TEXT PROVIDED:
Taken together, the results of this benchmarking study establish BONe as a flexible, reproducible, and computationally efficient framework for micro-CT bone segmentation. The findings provide practical guidance for both new and advanced users. BONe supports two clear workflows. Users working with scans like those used in this study can apply the revised model BP-2D-03 directly. This workflow requires no additional training and only involves running “BONe DLPred” to generate segmentations and “BONe IoU” for optional quantitative evaluation. Users working with datasets that differ in imaging characteristics, anatomical structure, or noise profile can perform transfer learning. In this workflow, “BONe DLFit” is used to fine-tune BP-2D-03 (or another compatible pre-trained model) on a modest sample of representative scans, after which “BONe DLPred” and “BONe IoU” are used for deployment and evaluation. Either way, BONe offers a practical foundation for both routine analysis and methodological research in bone imaging.
5 Conclusion
This study introduces BONe, a flexible and reproducible deep learning software interface for segmenting bone and medullary pores in micro-CT scans. We evaluated its performance across a diverse set of architectures, backbones, patch sizes, and computational environments. By addressing the limitations of earlier workflows, including data leakage, memory inefficiency, and limited evaluation of model robustness, BONe provides a strong foundation for both routine segmentation and methodological research. The revised 2D model, BP-2D-03, offers strong predictivity across varied imaging conditions albeit with room for improvement. The software enables users to either deploy this model directly or fine-tune it to new datasets through transfer learning. Future developments, including expanded hyperparameter control, improved multi-GPU scaling, and systematic evaluation of 2D, 2.5D, and 3D approaches, will further enhance BONe’s flexibility. Collectively, these advances support scalable, reproducible, and high-quality bone segmentation for anatomical and biomedical applications.
Data availability statement
The datasets presented in this study can be found in online repositories. The names of the repository/repositories and accession number(s) can be found below: Publication link (https://doi.org/10.5061/dryad.4j0zpc8qq).
Ethics statement
The animal study was approved by Midwestern University’s Institutional Animal Care and Use Committee (IACUC #AZ-4205). Forty male C57BL/6 mice (4-week old) were purchased from Charles River Laboratory (Wilmington, MA, United States) and maintained for 25 weeks. The mice were euthanized via asphyxiation in 100% atmospheric CO2. A toe-pinch test was performed prior to surgical thoracotomy, which induced pneumothorax. All animal care was conducted in accordance with established guidelines, and all protocols used were approved by Midwestern University’s Institutional Animal Care and Use Committee (IACUC #AZ-4205). Note: CO2-based euthanasia is acceptable on small rodents according to the AVMA guidelines (p. 61). The study was conducted in accordance with the local legislation and institutional requirements.
Author contributions
AL: Conceptualization, Data curation, Formal Analysis, Funding acquisition, Investigation, Methodology, Project administration, Resources, Software, Supervision, Validation, Visualization, Writing – original draft, Writing – review and editing. GT: Software, Writing – original draft, Writing – review and editing. MD: Software, Supervision, Writing – original draft, Writing – review and editing. BC: Data curation, Methodology, Writing – original draft, Writing – review and editing. HH: Formal Analysis, Validation, Writing – original draft, Writing – review and editing. JC: Formal Analysis, Validation, Writing – original draft, Writing – review and editing. JM: Investigation, Writing – original draft, Writing – review and editing. JB: Formal Analysis, Validation, Writing – original draft, Writing – review and editing. MM: Formal Analysis, Validation, Writing – original draft, Writing – review and editing. BN: Formal Analysis, Validation, Writing – original draft, Writing – review and editing. KW: Data curation, Investigation, Validation, Writing – original draft, Writing – review and editing. TB: Funding acquisition, Investigation, Writing – original draft, Writing – review and editing. LA-N: Funding acquisition, Investigation, Writing – original draft, Writing – review and editing.

TO DO:
• 1. According to the BONe bone segmentation text, how many mice were purchased for the animal study, and of what sex and strain?
• 2. Continue the BONe bone segmentation text from the point where it ends.

RECORDS PROVIDED:
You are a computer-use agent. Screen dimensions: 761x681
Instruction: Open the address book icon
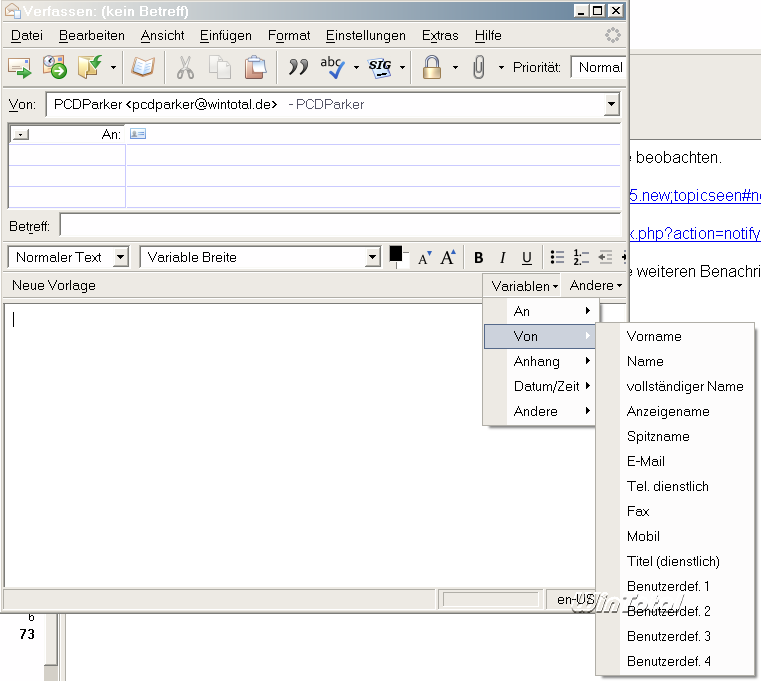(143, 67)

...

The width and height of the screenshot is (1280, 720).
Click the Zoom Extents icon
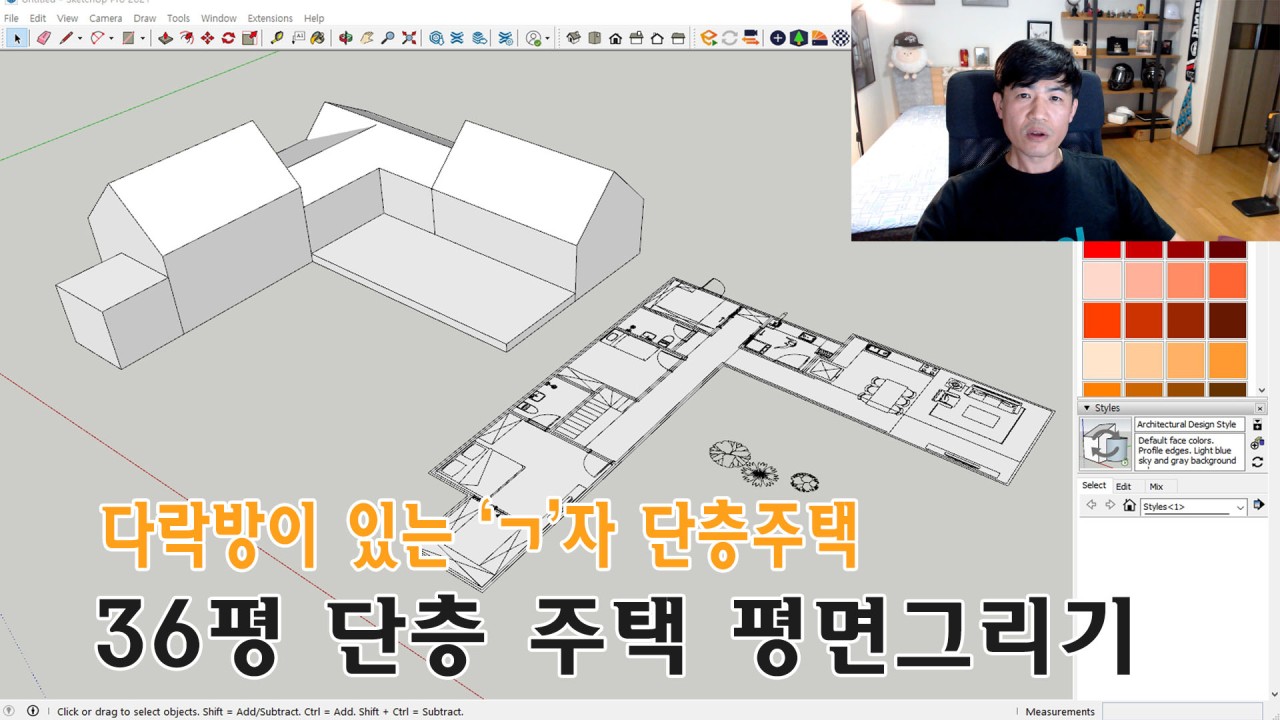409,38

RESPONSES FOR EACH TASK:
• 1. Forty male C57BL/6 mice.

• 2.
Funding
The author(s) declared that financial support was received for this work and/or its publication. The authors declare that this study received funding from the Midwestern Arizona Alzheimer’s Consortium (LA and TLB). The funder was not involved in the study design, collection, analysis, interpretation of data, writing of this article, or decision to submit it for publication.
Acknowledgements
We thank Manon Wilson at MICRO (University of Arkansas) for micro-CT scanning services and troubleshooting; the Midwestern University Core Facility, Glendale AZ for access to Avizo 3D and the shared deep learning workstation; and reviewers who provided constructive feedback on this manuscript. The use of generative AI (GPT-40, OpenAI, https://chatgpt.com/) is acknowledged for debugging Python code. We reviewed the code for errors and take full responsibility for it.
Conflict of interest
The author(s) declared that this work was conducted in the absence of any commercial or financial relationships that could be construed as a potential conflict of interest.
Generative AI statement
The author(s) declared that generative AI was used in the creation of this manuscript. The use of generative AI (GPT-40, OpenAI, https://chatgpt.com/) is acknowledged for debugging Python code. We reviewed the code for errors and take full responsibility for it.
Any alternative text (alt text) provided alongside figures in this article has been generated by the lead author with the support of artificial intelligence and reasonable efforts have been made to ensure accuracy, including review by the authors wherever possible. If you identify any issues, please contact the lead author.
Publisher’s note
All claims expressed in this article are solely those of the authors and do not necessarily represent those of their affiliated organizations, or those of the publisher, the editors and the reviewers. Any product that may be evaluated in this article, or claim that may be made by its manufacturer, is not guaranteed or endorsed by the publisher.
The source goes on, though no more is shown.